Since then, the 10-time ARCA Racing Series presented by Menards champion has racked up nine wins total at Salem. That’s the good part. The not-so-good part is that he hasn’t been back to the Salem winner’s circle since September of 2008.
“And we may never win again at Salem – it’s way too hard to predict,” said Kimmel, driver of the No. 44 Ansell-Menards Toyota. “There are just way too many variables that can get in the way there.”
In addition to the rough track, which can reach out and bite anytime it feels like it, there are the steady stream of well-financed rookies that can get in the way too. Case in point: last year’s Fall Classic when rookies Kyle Benjamin and Kyle Weatherman raced under the checkered flag first and second. Kimmel, the first veteran in the order, followed in third with veteran Ken Schrader trailing in fourth.
“It’s just not that easy. All these young guys coming in here with great equipment, and they’re all coming and testing too. It used to be that a guy’s first time at Salem was the race; there wasn’t a lot of testing going on. Now they’re seeing it, testing on it, so they have a good understanding of the place before the race begins.”
According the Kimmel, Salem is the great equalizer.
“Just when you think your car’s good, the handle will get away from you. And it’s getting harder lately. We haven’t won in quite a while. Sometimes you come out of there feeling good, and that the next time you go back, it’s going to be hard to beat you. Then what worked last time, doesn’t work so well this time, and you walk out of the place scratching your head.
“You know the deal. So many things can happen there. If it’s not the track that jumps out and bites you it’ll be the other people on the track that’ll take you out of it. If you’re near someone else’s trouble, then you end up in it too, more so probably at Salem than anywhere else we go. It’s just a tough place to race.”
It’s not a secret that the patch work around the old speedway complicates things, in addition to the notorious car eating characteristics that have always exemplified the legendary, high-banked oval in southern Indiana.
“I like it just the way it is,” Kimmel said regarding the track’s rough surface.
“I don’t care about the bumps and the rough. The only reason you’d eventually have to repave it is if the asphalt was coming apart in big chunks, chunks that could blow through your radiator and take you out of the race. You never want track conditions to mess up anyone or change the outcome of a race.
“And you have to consider the other divisions that run there too. ARCA’s not the only thing at Salem. The winged sprint cars are already too fast. If you repaved it, you’d have to consider how that might affect the other divisions. You have to look at the big picture. And, when you think about the investment it would take to repave the place – the half-million or more to do it – it’d be hard to recoup that level of investment.
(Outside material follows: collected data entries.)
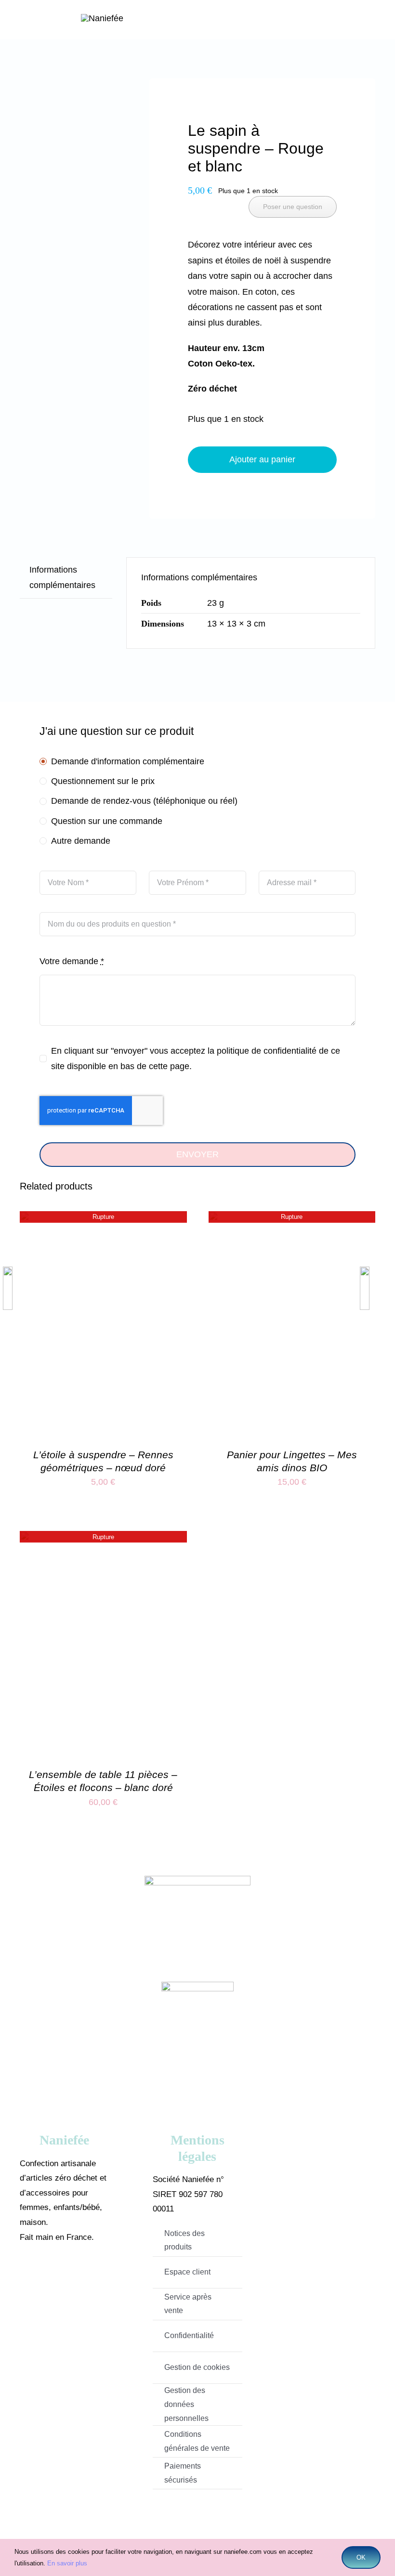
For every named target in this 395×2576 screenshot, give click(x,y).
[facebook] (50, 2274)
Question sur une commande (106, 821)
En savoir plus (67, 2563)
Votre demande (72, 961)
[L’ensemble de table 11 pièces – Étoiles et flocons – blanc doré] (103, 1538)
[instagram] (78, 2274)
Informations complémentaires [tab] (62, 577)
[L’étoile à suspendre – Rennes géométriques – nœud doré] (103, 1219)
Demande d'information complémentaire (127, 761)
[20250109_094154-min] (68, 117)
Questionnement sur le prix (103, 781)
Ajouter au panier (262, 459)
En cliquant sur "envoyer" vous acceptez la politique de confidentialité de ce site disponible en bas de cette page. (195, 1058)
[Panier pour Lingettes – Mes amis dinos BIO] (292, 1219)
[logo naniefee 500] (102, 18)
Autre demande (80, 841)
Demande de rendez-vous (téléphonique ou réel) (144, 801)
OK (361, 2557)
“Repaving it would also bring it down to one lane, at least for a while. For me, rougher’s better.
“Either way, it’s still Salem, and that’s the cool part. It’s a very special place. If you look at everything the place offers – all the history and tradition, the whole thing. I mean, just think about all the drivers who have won there over the years; it’s amazing. It’s a very special place.
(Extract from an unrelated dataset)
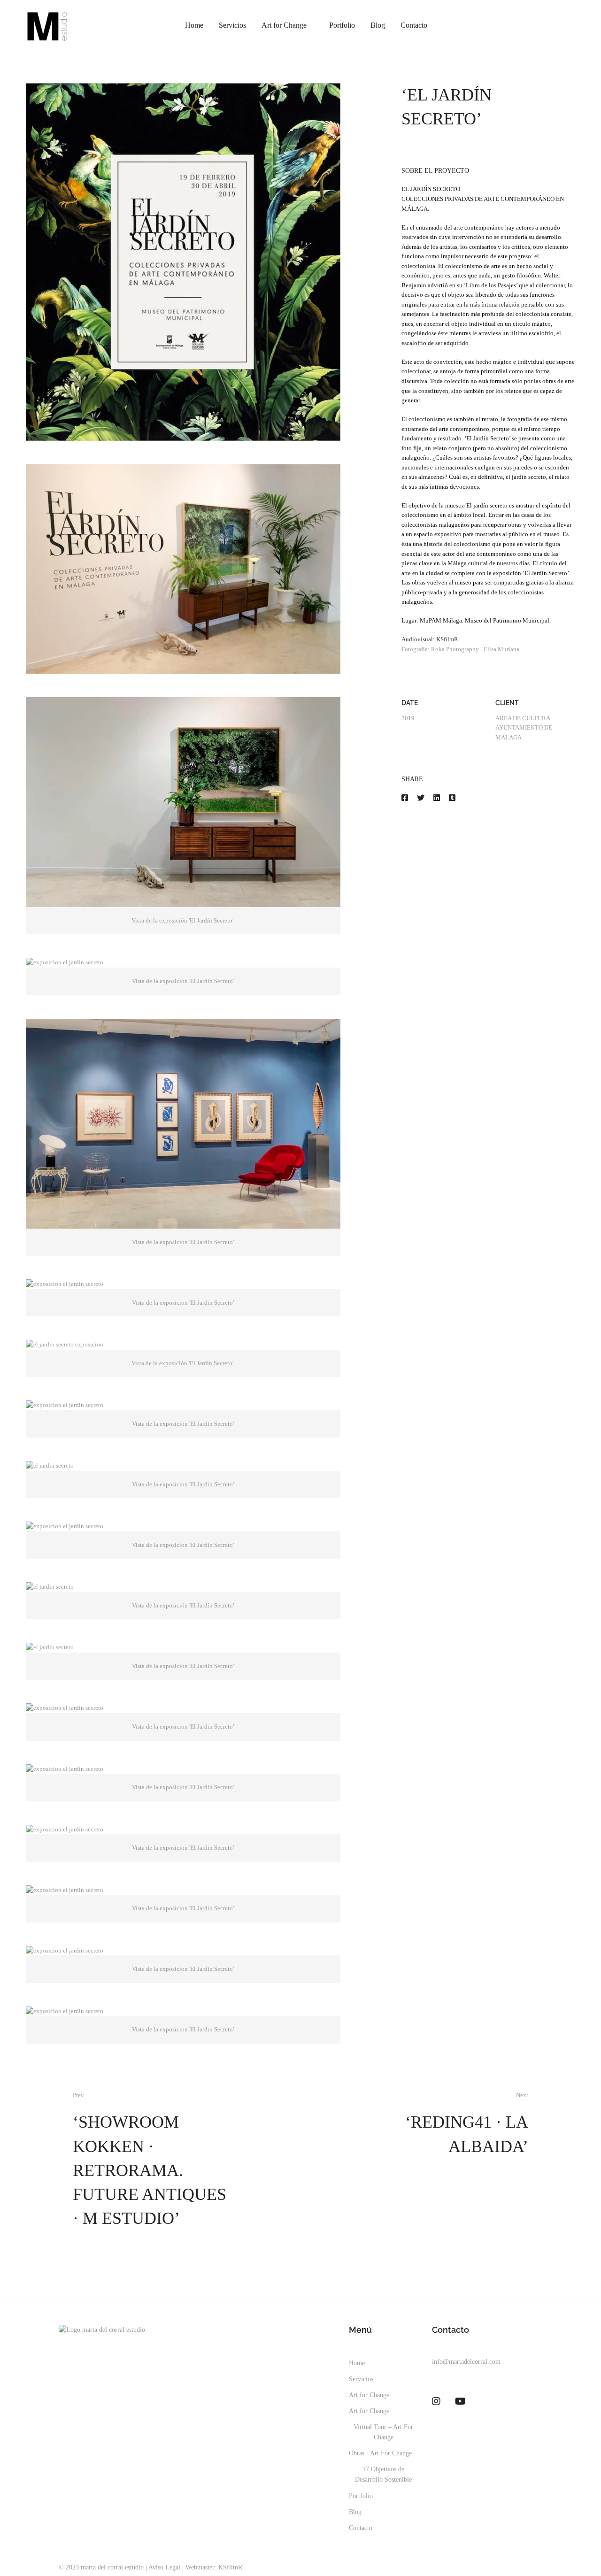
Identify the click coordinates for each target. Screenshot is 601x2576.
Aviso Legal (164, 2567)
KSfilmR (447, 639)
“But I love all the short tracks. These ARCA cars are built for short track racing. Even though the speeds aren’t as great on the short tracks as they are on the big tracks, you might think it would be easier, but it’s the exact opposite. It’s much harder to keep the fenders on it on the short tracks, especially Salem. You get 30 cars out there, and it turns into one busy little speedway. And just when you relax for a moment, it jumps out and bites you, and usually pretty hard.”
If experience is indeed the best teacher, then you could call him Professor Kimmel when it comes to Salem.
Kimmel, whose father and brother also raced at Salem, whose son and nephew race at Salem, has himself been racing there for decades, cutting his teeth in the local street stock and bomber divisions before he made his first ARCA start there in 1992. He finished fourth.
Since then, Kimmel has racked up more miles than any other on the Salem high-banks, competing in 40 ARCA races to date. In addition to his nine wins, which include five consecutive (2000-2002), the Salem track-master has led a whopping 1,727 laps in ARCA competition at Salem.
“No doubt, Salem is home,” added Kimmel, who lives about a half hour from the track.
“Like always, we’re coming to win. But however it comes out, it’s just so cool to race at Salem. It’s so close to home. That place will always have a special place in the Kimmel family. It’s our home track, and we want to win on it.”
The Federated Auto Parts 200 presented by Crunch ’N Nutter, the 95th ARCA race at Salem since 1955, is scheduled to get the green flag Sunday afternoon, April 27 just after 2:00 p.m. local time.
Two practice sessions precede Sunday’s race activity on Saturday, April 26 at 12 noon and at 1:15. Menards Pole Qualifying presented by Ansell rolls off at 3:30 Saturday. An on-track autograph session accompanies pre-race festivities Sunday from 11:30 – 12:30. Driver introductions follow at 2.